Pourtant, quelle aberration, quand on y pense, que de prétendre lutter contre le terrorisme islamique en lui empruntant strictement les mêmes méthodes ? C’est là qu’on voit qu’il n’y a pas uniquement un problème d’idéologie, mais bien plus un problème de raisonnement. Il n’y a même plus d’identité fasciste en tant que telle. Ce triste imbécile est l’archétype parfait de la bombe à retardement de la société contemporaine : quelqu’un qui passe vraisemblablement ses heures à lire des sites et des pages conspirationnistes divers, et qui, drogué à ces explications simplistes et spectaculaires, devient peu à peu totalement fou à force de vouloir relier entre eux ces fragments d’imaginaires délirants, aussi incompatibles entre eux qu’incompatibles avec la réalité. Et lentement, le piège se referme : il faut tôt ou tard passer à l’action pour sortir de cette aliénation mentale sans issue, où on ne fait jamais que tourner en rond comme un lion dans sa cage.
Ne nous y trompons pas, des Tobias qui mêlent, en un brouet idéologique infect, des extrémismes politiques, des extrémismes religieux, des délires extraterrestres et des frustrations sexuelles, il y en a plusieurs dizaines de milliers rien qu’en France, et d’ailleurs j’en connais quelques uns dont je ne désespère pas de voir tôt ou tard les visages à la fois hagards et crispés en une des faits divers.
Si ces gens ne faisaient que se détruire, ce serait le moindre mal. Mais il faut toujours qu’ils aient quelques scrupules à quitter seuls cette vallée de larmes… Les terroristes sont des lâches, par définition, et peut-être est-ce là que se tient le cœur de tous leurs problèmes. Il faut du courage pour vivre en société, pour supporter les autres, pour faire abstraction des désaccords, pour respecter les différences ou même simplement pour accepter que le monde ne nous ressemble pas. Ceux qui tombent dans la haine, dans le conspirationnisme, dans l’activisme, dans le bashing frénétique, ne sont jamais que des mauviettes qui cèdent à leurs pulsions égoïstes, avec d’autant plus de facilité qu’hélas, à notre époque, ils ne risquent pas grand chose. On se sait toujours bien à l’abri derrière un écran, et même lorsqu’on en sort pour donner corps au naufrage de sa raison, il est très facile de tuer des gens qu’on déteste quand on est le seul à être armé. Où est la performance ? Où est le sacrifice ? Où est même le fanatisme politique ? Même en ayant tué en un temps record 10 personnes, 20 personnes, 30 personnes, un imbécile reste un imbécile, un loser reste un loser, une poire qui avale toutes les rumeurs d’Internet reste une poire qui avale toutes les rumeurs d’Internet. On interrompt son destin, et celui d’autres personnes, mais on ne le change pas. La folie meurtrière elle-même ne résout aucune frustration. Qui sait même si la mort y parvient ?

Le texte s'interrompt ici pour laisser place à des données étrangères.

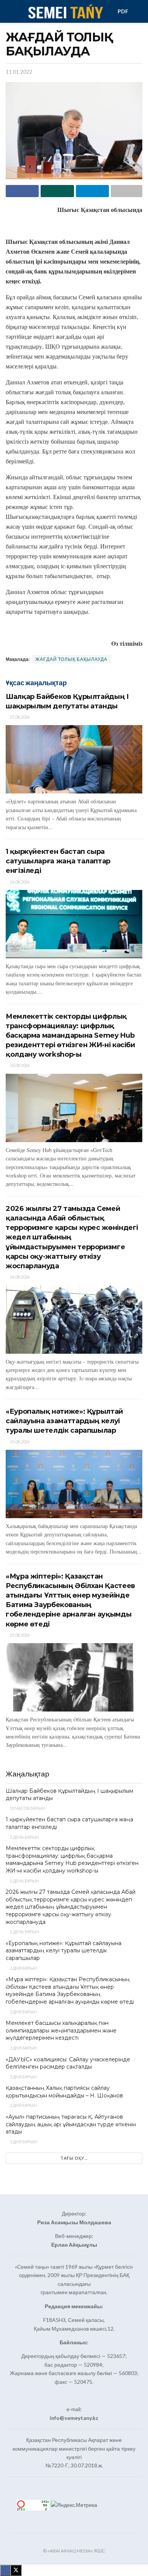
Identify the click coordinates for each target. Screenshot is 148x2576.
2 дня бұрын (23, 1968)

Il n’y a en France, en Allemagne, et sans doute un peu partout dans le monde, pas de problème particulier avec l’Islam, pas de problème particulier avec la République – En Marche ou non – , pas de problème particulier avec les migrants, les femmes, la rotondité de la Terre ou la cause animale. Il n’y a pas de sujet qui fâche, il n’y a que des gens qui ont des problèmes avec la réalité des choses – et particulièrement la réalité de ce qu’ils sont – et qui trouvent quotidiennement sur Internet de quoi créer et alimenter des névroses au sujet de n’importe quel thème obsessionnel, aussi farfelu ou dangereux soit-il.
Tout le monde trouve ça normal, tout le monde juge que la liberté d’expression doit autoriser la diffusion de toutes les sottises, et tout le monde se fait une raison à l’idée que, régulièrement, un lecteur assidu de ces sottises s’en aille faire un carton sur les premières personne qu’il croisera.

N’y a-t-il vraiment rien qu’on puisse faire pour empêcher cela ?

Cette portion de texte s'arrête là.